A tale ultimo proposito è da evidenziare che l’art. 360 c.p.c., comma 1, n. 5, nella formulazione della norma applicabile ratione temporis- risultante dalle modifiche introdotte dal D.Lgs. n. 40 del 2006 essendo la sentenza pubblicata il 23 marzo 2012 prevede “omessa, insufficiente o contraddittoria motivazione” non più “circa un punto decisivo della controversia prospettato dalle parti o rilevabile d’ufficio” bensì circa un “fatto controverso e decisivo per il giudizio”. Questa Corte con sentenza n. 21152 del 24 ottobre 2014 ha affermato che i “fatti” in ordine ai quali assume rilievo il vizio di motivazione sono i “fatti principali”, ossia i fatti costitutivi, impeditivi, modificativi o estintivi del diritto controverso come individuati dall’art. 2697 c.c., anche se in giurisprudenza vi sono alcune pronunce per le quali assumono rilievo in concreto anche i “fatti secondari”, ossia i fatti affermati dalle parti in funzione di prova dei fatti principali: in ogni caso giammai in dottrina e giurisprudenza si è ritenuto che il termine “fatto” possa, dopo la citata riforma, considerarsi equivalente a “questione” o “argomentazione”, dovendo per fatto intendersi un preciso accadimento ovvero una precisa circostanza da intendersi in senso storico-naturalistico.

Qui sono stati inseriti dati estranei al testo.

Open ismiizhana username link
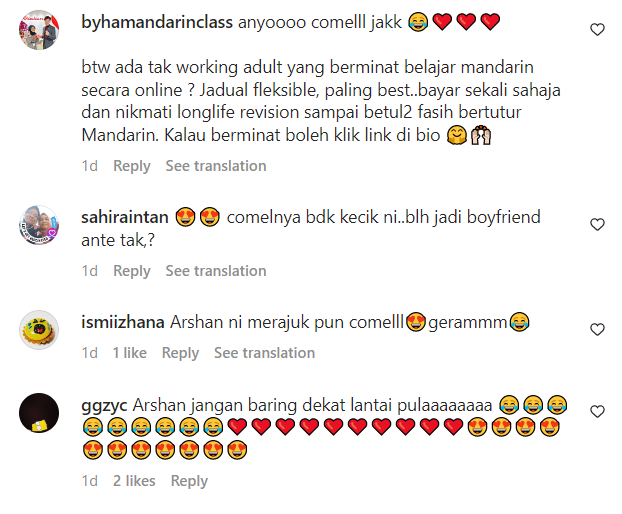The image size is (622, 514). tap(123, 322)
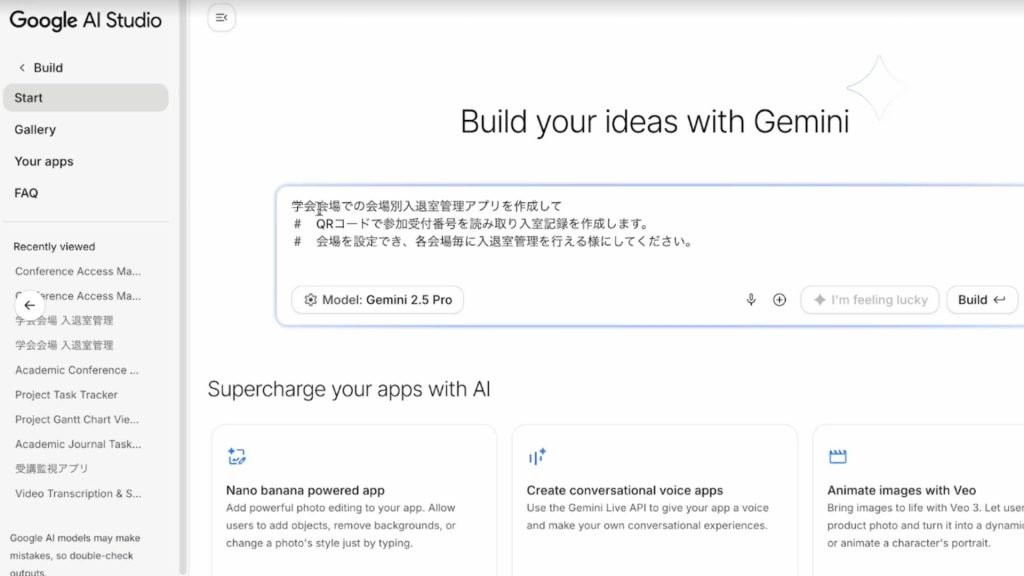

Infondata è, pertanto, la censura della ricorrente, non solo in ordine alla valutazione delle risultanze probatorie da parte dei giudici del merito, avendo questi ampiamente valutato tutte le risultanze processuali attribuendo rilevanza, come nei loro poteri, alle risultanze motivatamente ritenute più attendibili, ma anche in ordine alla illogicità delle deduzioni e delle illazioni della Corte territoriale, che si è invece strettamente attenuta alla formulazione di un giudizio complessivo, che consente l’identificazione del procedimento logico-giuridico posto a base della decisione. Pertanto, il ricorso va rigettato.

21. Stante la soccombenza, la ricorrente va condannata al pagamento delle spese nei confronti dell’INAIL e dell’INPS con liquidazione come da dispositivo.

PQM

La Corte rigetta il ricorso; condanna la ricorrente al pagamento, in favore di ciascun controricorrente, delle spese del giudizio di legittimità che liquida, quanto all’INAIL, in Euro 3200,00 per compensi oltre alle spese forfettarie nella misura del 15 per cento, agli esborsi in Euro 200,00 ed agli accessori di legge.

Così deciso in Roma, nella camera di consiglio, il 31 gennaio 2017.